计算机与现代化 ›› 2023, Vol. 0 ›› Issue (02): 40-49.

• 人工智能 • 上一篇    下一篇

结合注意力机制的深度神经网络综述

  

  1. (河海大学能源与电气学院,江苏 南京 211100)
  • 出版日期:2023-04-10 发布日期:2023-04-10
  • 作者简介:皇甫晓瑛(1997—),女,河南安阳人,硕士研究生,研究方向:人体行为识别,机器视觉,深度学习,E-mail: 201306060013@hhu.edu.cn; 通信作者:钱惠敏(1980—),女,江苏宜兴人,副教授,博士,研究方向:计算机视觉,机器学习,E-mail: qhmin0316@163.com; 黄敏(1998—),女,江苏启东人,硕士研究生,研究方向:深度学习,视频中的人体行为识别,E-mail: 2458237010@qq.com。
  • 基金资助:
    国家自然科学基金资助项目(61573001)

A Review of Deep Neural Networks Combined with Attention Mechanism

  1. (College of Energy and Electric Engineering, Hohai University, Nanjing 211100, China)
  • Online:2023-04-10 Published:2023-04-10

摘要: 注意力机制已成为改进神经网络学习能力的研究热点之一。鉴于注意力机制受到的广泛关注,本文旨在从注意力机制的分类、与深度神经网络的结合方式,以及在自然语言处理和计算机视觉领域的具体应用3个方面对深度神经网络中的注意力机制给出较全面的分析和阐述。具体地,分析比较了软注意力、硬注意力和自注意力这3种机制的优缺点;并分别讨论了递归神经网络和卷积神经网络中结合注意力机制的常用方式及其代表性模型结构;然后,以自然语言处理、计算机视觉领域为例,说明了其应用情况;最后,分析了注意力机制的发展趋势,期望为后续研究提供线索和方向。

┄┄┄┄┄┄┄┄┄┄

给定任务:
请将上文注意力机制综述中从“A Review of”到“Nanjing 211100, China)”的这一段逐字照录。

所给数据:
┄┄┄┄┄┄┄┄┄┄

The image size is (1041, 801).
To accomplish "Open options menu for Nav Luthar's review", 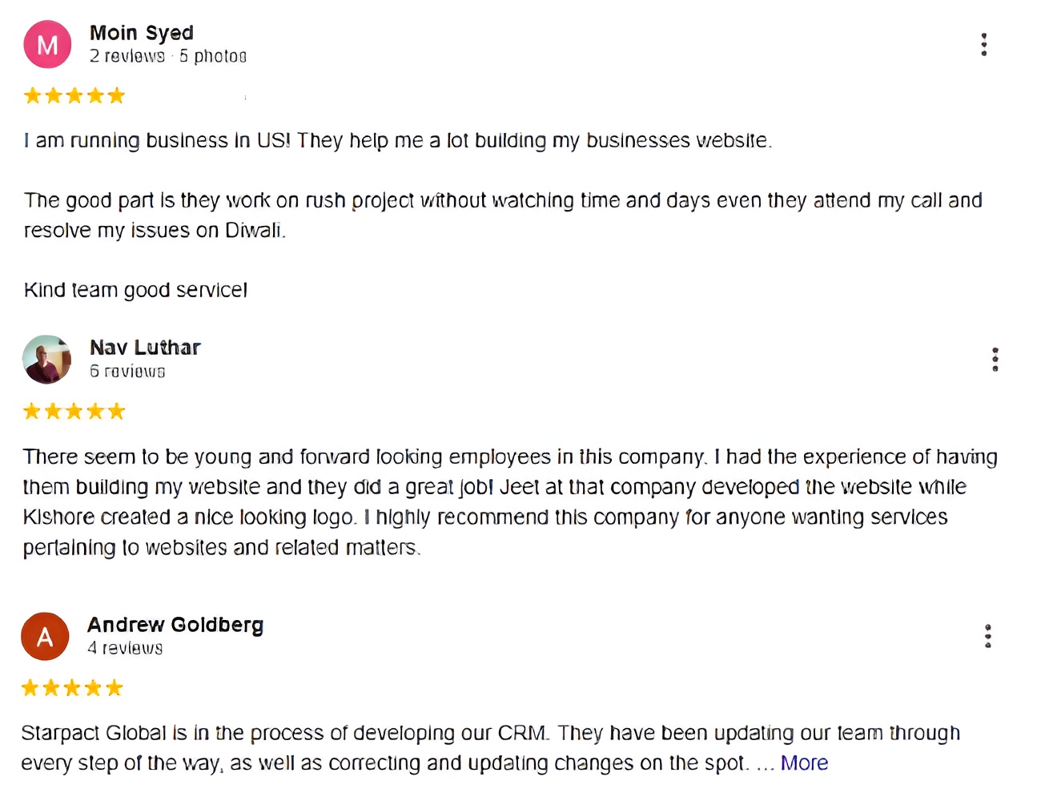I will coord(995,360).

┄┄┄┄┄┄┄┄┄┄

练习输出:
A Review of Deep Neural Networks Combined with Attention Mechanism

  1. (College of Energy and Electric Engineering, Hohai University, Nanjing 211100, China)